Task description:
Only an exact copy belongs in the answer: the line with "Task: Open the Modifiers menu" and every line after it through the end of the records, pictures left out.

Study material:
[Start of section]

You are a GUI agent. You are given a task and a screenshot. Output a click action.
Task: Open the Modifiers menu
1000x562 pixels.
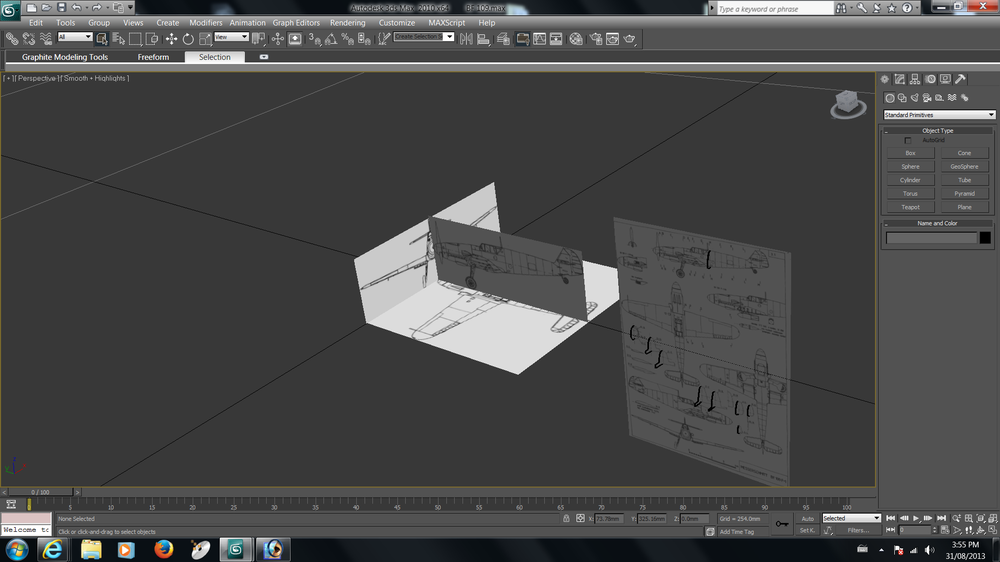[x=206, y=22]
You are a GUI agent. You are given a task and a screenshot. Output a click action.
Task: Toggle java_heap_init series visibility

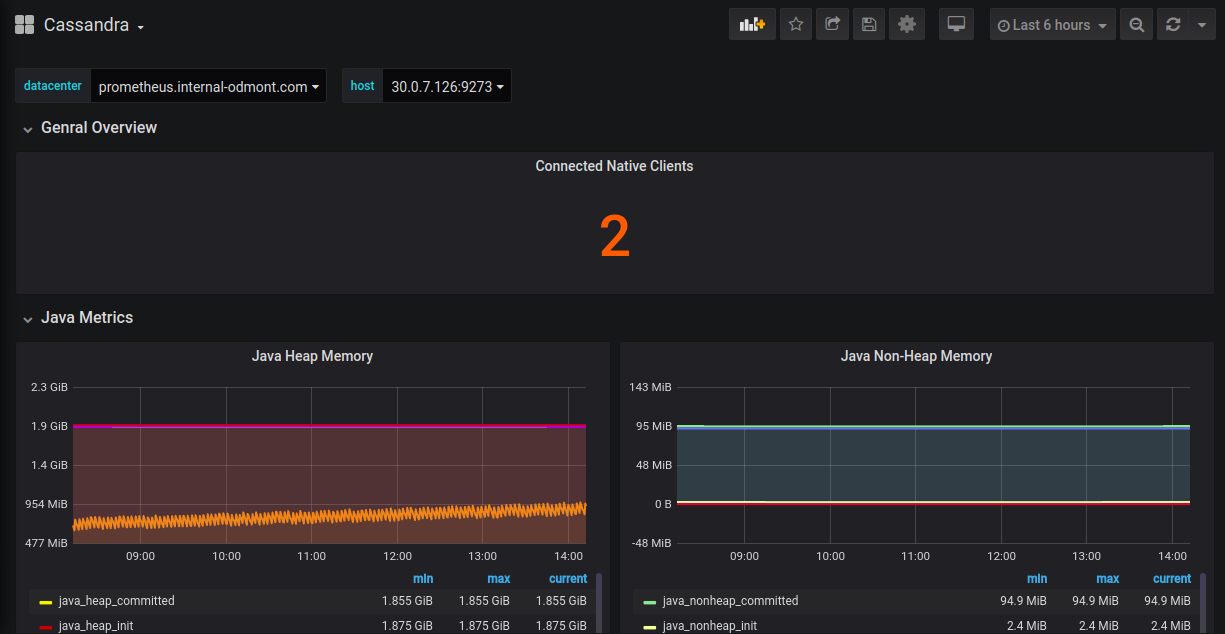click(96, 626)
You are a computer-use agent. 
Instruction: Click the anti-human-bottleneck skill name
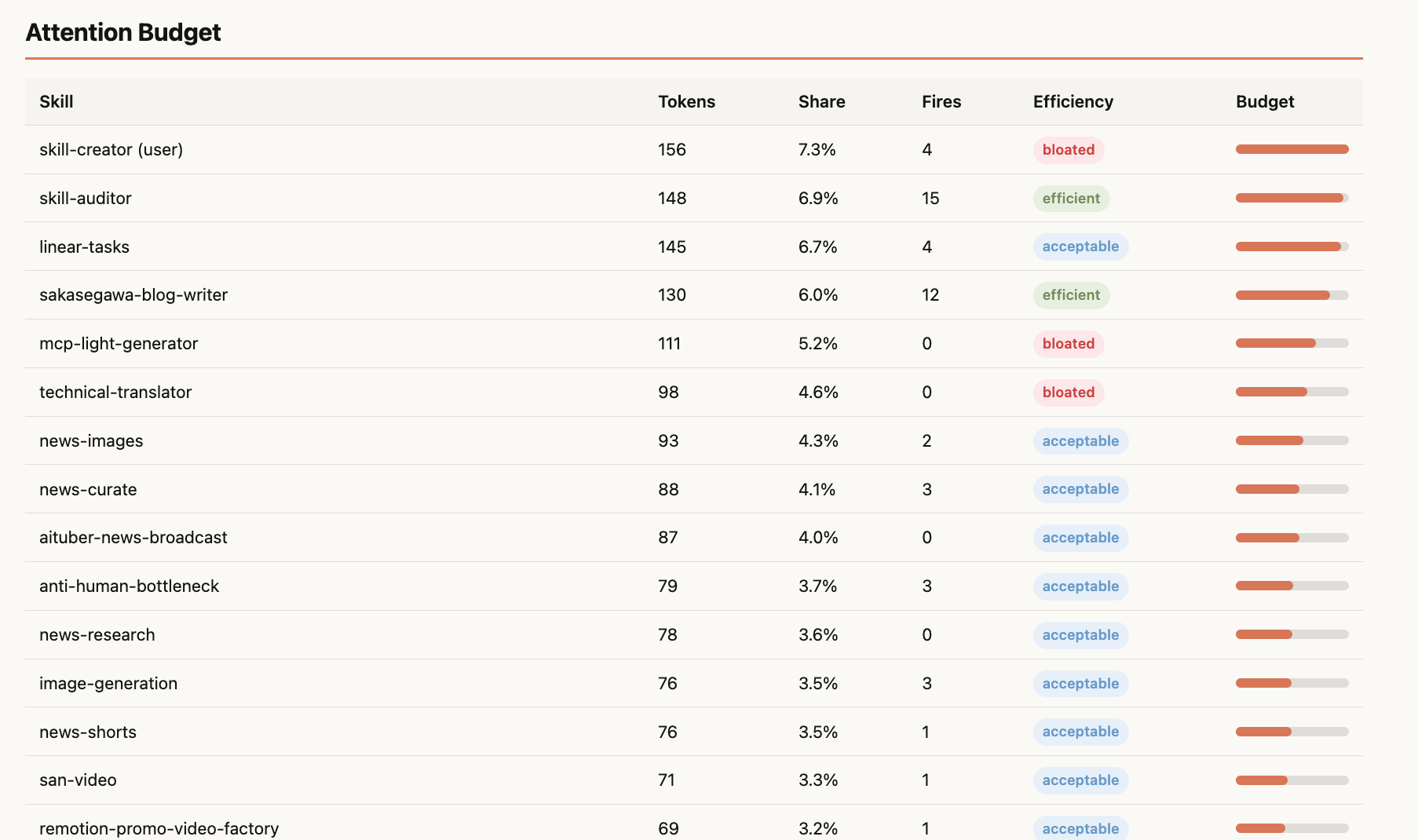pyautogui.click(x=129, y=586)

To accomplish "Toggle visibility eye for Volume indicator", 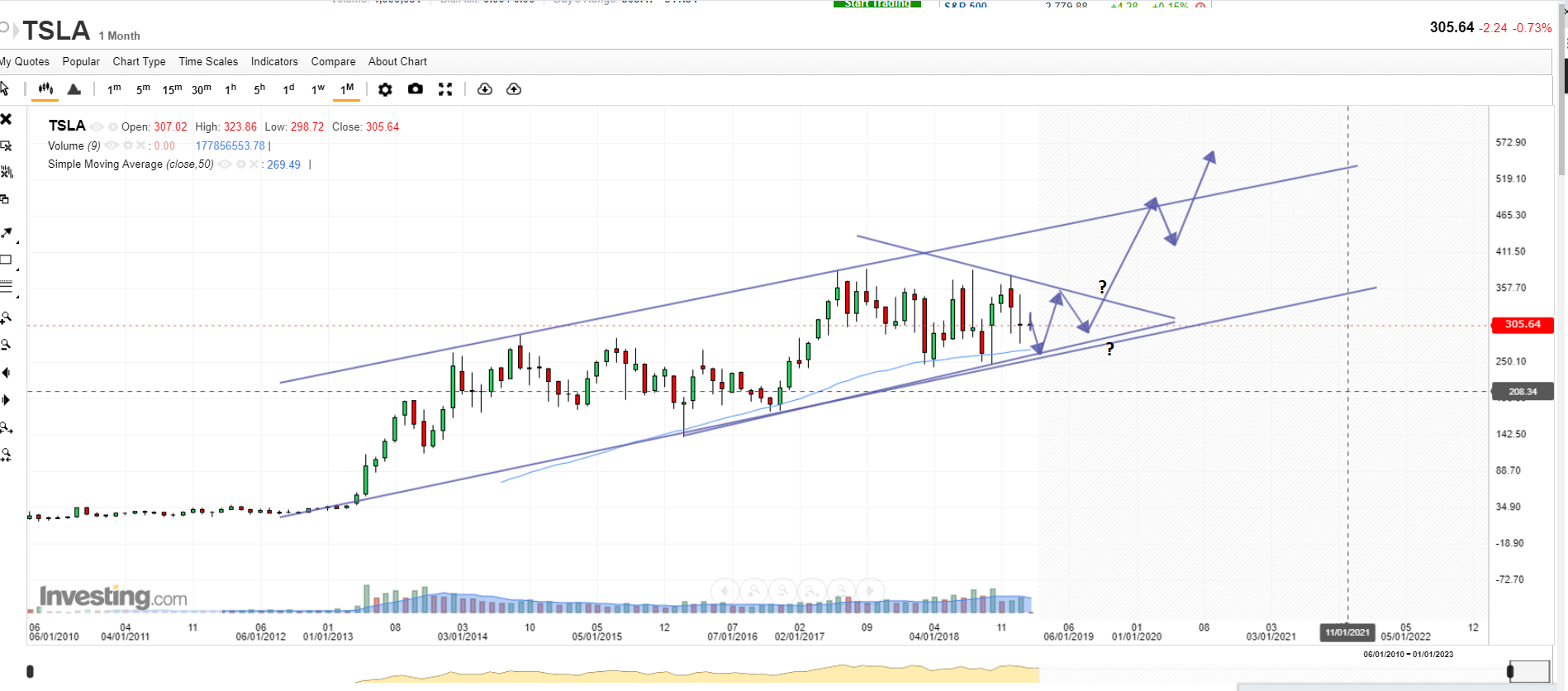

[End of section]

Exercise answer:
Task: Open the Modifiers menu
1000x562 pixels.
[x=206, y=22]
You are a GUI agent. You are given a task and a screenshot. Output a click action.
Task: Toggle java_heap_init series visibility

click(96, 626)
You are a computer-use agent. 
Instruction: Click the anti-human-bottleneck skill name
pyautogui.click(x=129, y=586)

To accomplish "Toggle visibility eye for Volume indicator", 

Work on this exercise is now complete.